**PROBLEM TO WORK ON:** Read through the material below and find each line that has the word "Click"; copy it.

**SUPPLIED DATA:**
● ● ● ● ● ● ●

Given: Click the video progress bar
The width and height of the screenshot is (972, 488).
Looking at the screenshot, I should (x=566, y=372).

● ● ● ● ● ● ●

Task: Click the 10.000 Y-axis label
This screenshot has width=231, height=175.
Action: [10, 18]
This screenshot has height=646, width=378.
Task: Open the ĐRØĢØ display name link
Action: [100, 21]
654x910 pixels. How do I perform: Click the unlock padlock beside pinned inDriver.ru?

● ● ● ● ● ● ●

**EXPECTED OUTPUT:**
Given: Click the video progress bar
Task: Click the 10.000 Y-axis label
654x910 pixels. How do I perform: Click the unlock padlock beside pinned inDriver.ru?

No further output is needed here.